### TASK
Retype the text on difficult-to-treat rheumatoid arthritis word for word, from "Background & Objectives" up to and including "previously established, however.".

### TEXT BLOCK
========================

Background & Objectives
Difficult-to-treat rheumatoid arthritis (RA) is defined as the failure of two or more classes of biologic or targeted synthetic disease-modifying anti-rheumatic drugs (DMARDs) to control active or progressive disease in patients with RA. Between 5 and 20% of patients with RA have difficult-to-treat RA. The incidence of poly-refractory RA has not been previously established, however.
David et al. investigated the prevalence of poly-refractory RA. RA is considered poly-refractory if a patient has experienced inefficacy or toxicity with at least one drug of all classes, sometimes including the failure of two or more DMARDs within the same class to control disease activity. Additionally, the researchers investigated whether patients with persistent, inflammatory, refractory RA and non-inflammatory, refractory RA, determined by objective ultrasound (US) synovitis, have distinct clinical phenotypes in both EULAR-classified difficult-to-treat -RA and poly-refractory RA groups.

========================

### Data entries
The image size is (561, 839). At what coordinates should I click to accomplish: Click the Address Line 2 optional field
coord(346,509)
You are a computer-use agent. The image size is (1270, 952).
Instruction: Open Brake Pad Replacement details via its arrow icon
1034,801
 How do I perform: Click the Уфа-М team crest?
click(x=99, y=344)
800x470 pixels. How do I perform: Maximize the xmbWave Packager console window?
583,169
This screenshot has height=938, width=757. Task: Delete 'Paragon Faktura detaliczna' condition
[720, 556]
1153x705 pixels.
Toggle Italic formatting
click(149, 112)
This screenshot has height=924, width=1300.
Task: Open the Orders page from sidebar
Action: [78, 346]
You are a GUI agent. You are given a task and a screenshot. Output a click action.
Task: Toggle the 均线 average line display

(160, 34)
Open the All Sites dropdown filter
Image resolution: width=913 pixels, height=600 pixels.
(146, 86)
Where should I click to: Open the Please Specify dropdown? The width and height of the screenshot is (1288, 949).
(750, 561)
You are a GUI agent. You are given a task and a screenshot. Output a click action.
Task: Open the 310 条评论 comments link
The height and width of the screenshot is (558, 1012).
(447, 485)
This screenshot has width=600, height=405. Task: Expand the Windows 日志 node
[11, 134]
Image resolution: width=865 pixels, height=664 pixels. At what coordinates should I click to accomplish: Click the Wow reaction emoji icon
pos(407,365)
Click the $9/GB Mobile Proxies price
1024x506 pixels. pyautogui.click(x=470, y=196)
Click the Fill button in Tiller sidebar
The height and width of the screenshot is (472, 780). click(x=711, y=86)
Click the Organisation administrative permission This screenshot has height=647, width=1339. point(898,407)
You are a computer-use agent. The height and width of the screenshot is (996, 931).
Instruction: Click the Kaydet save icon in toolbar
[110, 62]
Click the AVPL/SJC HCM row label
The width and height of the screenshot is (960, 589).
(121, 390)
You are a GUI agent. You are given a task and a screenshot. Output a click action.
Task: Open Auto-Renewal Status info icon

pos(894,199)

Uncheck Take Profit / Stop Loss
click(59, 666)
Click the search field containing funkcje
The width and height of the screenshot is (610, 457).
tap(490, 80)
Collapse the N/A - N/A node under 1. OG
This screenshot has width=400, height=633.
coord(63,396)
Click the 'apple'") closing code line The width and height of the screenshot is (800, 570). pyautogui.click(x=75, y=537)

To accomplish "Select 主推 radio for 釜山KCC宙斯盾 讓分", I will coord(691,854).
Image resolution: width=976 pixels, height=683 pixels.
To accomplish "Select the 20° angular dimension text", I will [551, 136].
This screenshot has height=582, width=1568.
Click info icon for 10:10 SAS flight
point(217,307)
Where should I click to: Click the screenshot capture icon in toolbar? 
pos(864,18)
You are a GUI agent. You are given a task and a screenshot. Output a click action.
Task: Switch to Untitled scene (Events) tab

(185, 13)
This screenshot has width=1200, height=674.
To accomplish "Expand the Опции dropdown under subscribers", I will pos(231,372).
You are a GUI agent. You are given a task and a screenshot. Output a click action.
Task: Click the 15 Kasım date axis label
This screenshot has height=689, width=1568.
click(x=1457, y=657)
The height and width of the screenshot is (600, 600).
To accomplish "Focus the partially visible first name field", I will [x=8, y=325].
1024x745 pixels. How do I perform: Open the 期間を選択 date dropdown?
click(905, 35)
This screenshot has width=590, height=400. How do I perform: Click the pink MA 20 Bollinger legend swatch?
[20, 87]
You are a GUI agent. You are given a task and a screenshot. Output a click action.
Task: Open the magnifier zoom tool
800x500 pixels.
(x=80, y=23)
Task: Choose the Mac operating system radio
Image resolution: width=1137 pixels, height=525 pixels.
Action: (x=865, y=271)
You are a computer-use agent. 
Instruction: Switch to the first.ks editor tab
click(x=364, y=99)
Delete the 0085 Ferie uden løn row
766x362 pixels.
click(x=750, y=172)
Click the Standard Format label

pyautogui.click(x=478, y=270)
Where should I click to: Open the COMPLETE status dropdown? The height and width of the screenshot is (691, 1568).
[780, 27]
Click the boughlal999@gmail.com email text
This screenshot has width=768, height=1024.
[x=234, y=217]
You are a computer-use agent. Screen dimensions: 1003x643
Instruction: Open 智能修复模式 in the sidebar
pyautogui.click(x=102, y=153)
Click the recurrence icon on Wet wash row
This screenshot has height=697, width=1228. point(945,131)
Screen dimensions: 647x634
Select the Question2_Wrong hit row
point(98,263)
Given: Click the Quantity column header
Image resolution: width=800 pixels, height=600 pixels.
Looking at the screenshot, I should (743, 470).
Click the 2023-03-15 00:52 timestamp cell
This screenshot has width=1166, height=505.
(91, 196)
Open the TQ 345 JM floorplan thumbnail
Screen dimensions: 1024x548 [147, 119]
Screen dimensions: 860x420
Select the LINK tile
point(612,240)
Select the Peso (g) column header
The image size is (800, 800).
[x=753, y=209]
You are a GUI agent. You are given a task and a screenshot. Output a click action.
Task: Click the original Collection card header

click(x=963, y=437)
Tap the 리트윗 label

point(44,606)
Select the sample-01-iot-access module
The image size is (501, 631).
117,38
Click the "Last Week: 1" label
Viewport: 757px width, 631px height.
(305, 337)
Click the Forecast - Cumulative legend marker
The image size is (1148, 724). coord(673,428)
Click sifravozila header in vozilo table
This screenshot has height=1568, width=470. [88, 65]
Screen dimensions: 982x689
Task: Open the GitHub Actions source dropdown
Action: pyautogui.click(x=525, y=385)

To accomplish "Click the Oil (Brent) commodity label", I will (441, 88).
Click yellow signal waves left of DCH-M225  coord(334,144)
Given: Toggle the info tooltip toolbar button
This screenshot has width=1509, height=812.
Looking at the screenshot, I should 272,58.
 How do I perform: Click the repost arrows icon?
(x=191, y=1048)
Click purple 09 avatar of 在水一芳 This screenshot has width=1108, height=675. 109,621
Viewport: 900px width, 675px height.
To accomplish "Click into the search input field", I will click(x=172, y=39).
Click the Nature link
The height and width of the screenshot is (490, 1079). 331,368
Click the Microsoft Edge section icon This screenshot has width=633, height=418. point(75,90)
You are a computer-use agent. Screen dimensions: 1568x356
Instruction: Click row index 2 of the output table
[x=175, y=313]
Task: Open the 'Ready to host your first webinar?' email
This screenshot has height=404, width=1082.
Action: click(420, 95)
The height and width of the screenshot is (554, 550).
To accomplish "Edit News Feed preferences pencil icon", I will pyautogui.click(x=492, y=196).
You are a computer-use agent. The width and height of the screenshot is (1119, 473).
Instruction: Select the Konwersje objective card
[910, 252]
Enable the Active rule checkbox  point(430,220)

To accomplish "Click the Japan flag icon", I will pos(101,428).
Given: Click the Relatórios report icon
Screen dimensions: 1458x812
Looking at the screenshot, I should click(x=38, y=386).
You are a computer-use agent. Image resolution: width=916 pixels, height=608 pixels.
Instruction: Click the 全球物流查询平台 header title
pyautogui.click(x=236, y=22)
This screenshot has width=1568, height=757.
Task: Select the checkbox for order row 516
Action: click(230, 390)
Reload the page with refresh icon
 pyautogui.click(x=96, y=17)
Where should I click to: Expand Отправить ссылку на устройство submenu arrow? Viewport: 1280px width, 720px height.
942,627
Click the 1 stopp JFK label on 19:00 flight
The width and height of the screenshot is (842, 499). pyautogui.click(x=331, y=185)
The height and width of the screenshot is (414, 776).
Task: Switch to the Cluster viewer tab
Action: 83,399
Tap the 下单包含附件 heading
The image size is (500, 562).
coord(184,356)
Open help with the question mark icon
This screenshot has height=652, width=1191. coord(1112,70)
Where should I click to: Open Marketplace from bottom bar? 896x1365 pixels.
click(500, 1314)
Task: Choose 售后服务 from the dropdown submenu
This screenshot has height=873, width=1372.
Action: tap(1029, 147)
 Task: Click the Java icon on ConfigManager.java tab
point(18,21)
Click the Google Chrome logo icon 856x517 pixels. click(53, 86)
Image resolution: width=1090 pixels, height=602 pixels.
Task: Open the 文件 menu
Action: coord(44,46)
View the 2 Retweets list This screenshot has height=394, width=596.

========================

### RESPONSE FOR THIS EXERCISE
Background & Objectives
Difficult-to-treat rheumatoid arthritis (RA) is defined as the failure of two or more classes of biologic or targeted synthetic disease-modifying anti-rheumatic drugs (DMARDs) to control active or progressive disease in patients with RA. Between 5 and 20% of patients with RA have difficult-to-treat RA. The incidence of poly-refractory RA has not been previously established, however.